D.Use of Religious Beliefs/Opinions to Impair or Enhance Witness’s Credibility
“While evidence of religious matters may be relevant in certain narrow contexts, . . . if testimony about religious beliefs or opinions is offered to impair or enhance credibility, then that testimony must be excluded.” Nahshal v Fremont Ins Co, 324 Mich App 696, 709 (2018). See also MCL 600.1436 and MRE 610. The Court declined to impose a rule of automatic reversal as set forth in People v Hall, 391 Mich 175 (1974) and its progeny, which have extended a limited rule of automatic reversal to certain criminal cases in which a witness gives testimony regarding the defendant’s or the victim’s religious beliefs or opinions. Nahshal, 324 Mich at 722. Rather, the Nahshal Court concluded that Hall and its progeny are limited to the criminal context and instead applied Sibley v Morse, 146 Mich 463 (1906), which concluded that in civil actions, prejudice must be shown before reversal of a jury verdict is warranted. Nahshal, 324 Mich at 715-717 (no prejudice was found in Nahshal because the Court concluded that the record demonstrated it was more probable than not that the admission of the improper testimony was not outcome determinative).
Committee Tip:
This would be a useful time to ask the proponent of religious beliefs/opinion testimony to articulate the purpose of admission of the evidence in question.
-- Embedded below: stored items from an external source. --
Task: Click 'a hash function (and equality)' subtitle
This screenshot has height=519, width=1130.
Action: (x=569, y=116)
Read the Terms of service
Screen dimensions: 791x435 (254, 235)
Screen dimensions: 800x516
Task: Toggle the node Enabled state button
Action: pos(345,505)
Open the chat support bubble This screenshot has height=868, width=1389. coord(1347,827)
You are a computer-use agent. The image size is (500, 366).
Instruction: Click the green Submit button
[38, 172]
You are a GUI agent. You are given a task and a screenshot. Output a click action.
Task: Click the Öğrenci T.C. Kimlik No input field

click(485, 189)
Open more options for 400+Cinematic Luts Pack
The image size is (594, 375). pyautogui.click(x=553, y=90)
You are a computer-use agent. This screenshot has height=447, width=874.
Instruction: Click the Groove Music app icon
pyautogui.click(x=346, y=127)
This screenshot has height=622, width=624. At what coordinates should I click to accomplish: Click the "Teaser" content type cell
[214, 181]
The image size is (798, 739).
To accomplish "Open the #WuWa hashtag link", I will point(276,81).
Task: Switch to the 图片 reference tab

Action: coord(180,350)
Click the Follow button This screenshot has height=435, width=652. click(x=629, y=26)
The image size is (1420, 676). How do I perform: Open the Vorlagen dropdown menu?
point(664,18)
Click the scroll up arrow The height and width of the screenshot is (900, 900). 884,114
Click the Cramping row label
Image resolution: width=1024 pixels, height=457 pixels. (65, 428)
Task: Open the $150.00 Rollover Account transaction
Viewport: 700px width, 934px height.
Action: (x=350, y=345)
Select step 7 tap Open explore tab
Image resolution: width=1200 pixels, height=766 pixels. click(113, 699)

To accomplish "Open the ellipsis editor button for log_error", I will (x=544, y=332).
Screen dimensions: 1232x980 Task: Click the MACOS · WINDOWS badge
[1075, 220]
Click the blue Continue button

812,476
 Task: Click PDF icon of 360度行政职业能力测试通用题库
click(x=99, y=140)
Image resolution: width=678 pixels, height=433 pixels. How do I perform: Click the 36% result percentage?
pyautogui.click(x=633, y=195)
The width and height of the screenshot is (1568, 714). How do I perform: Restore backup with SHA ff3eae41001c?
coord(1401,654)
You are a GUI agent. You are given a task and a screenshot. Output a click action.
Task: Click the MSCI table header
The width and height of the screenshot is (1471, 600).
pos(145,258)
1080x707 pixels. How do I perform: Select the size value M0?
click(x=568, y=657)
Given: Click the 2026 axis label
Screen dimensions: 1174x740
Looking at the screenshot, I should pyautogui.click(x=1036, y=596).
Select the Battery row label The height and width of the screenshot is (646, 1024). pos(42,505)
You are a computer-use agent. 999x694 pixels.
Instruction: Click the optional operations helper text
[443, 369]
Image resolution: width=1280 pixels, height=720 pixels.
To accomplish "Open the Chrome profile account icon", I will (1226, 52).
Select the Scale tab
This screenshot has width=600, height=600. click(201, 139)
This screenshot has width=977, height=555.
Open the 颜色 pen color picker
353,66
1 Defense counsel initially objected to the officer’s testimony on the basis that the officer was not an expert; however, after the prosecution laid a foundation for purposes of allowing the officer to respond to the question about whether there was any indication of coaching, the officer was permitted to testify without further objection. Sardy, 313 Mich App at 721. Accordingly, the defendant’s argument on appeal that the testimony was inadmissible because it vouched for the victim’s credibility was unpreserved, and therefore, reviewed for plain error affecting substantial rights. Id. at 721-722.